[Collected data]
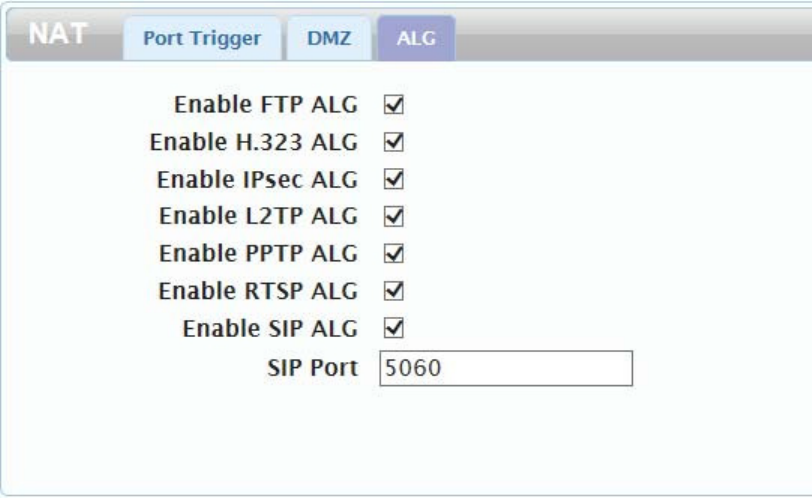Viewport: 812px width, 498px height.
Task: Click the "Enable FTP ALG" label text
Action: click(266, 105)
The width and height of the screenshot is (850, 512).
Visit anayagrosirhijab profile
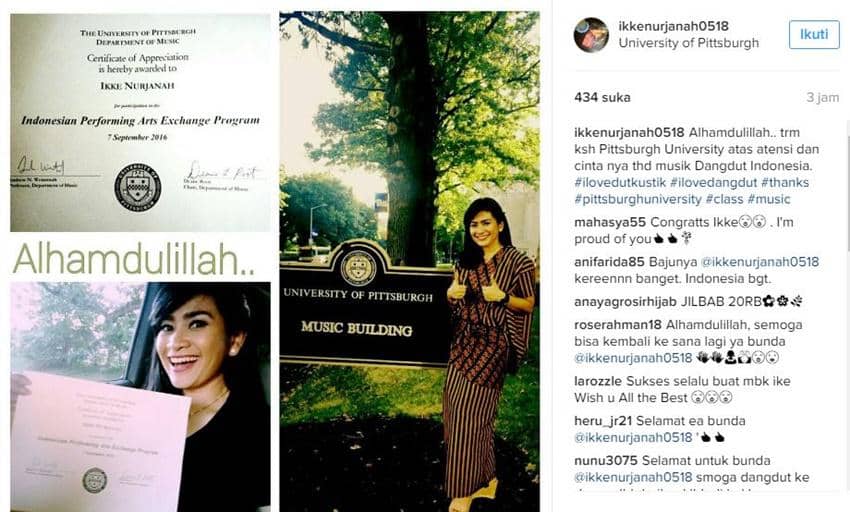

Problem requirements
Locate the line containing "The width and" in the records above, then output it and every line after it through the last, excluding pictures.

Problem solution
The width and height of the screenshot is (850, 512).
Visit anayagrosirhijab profile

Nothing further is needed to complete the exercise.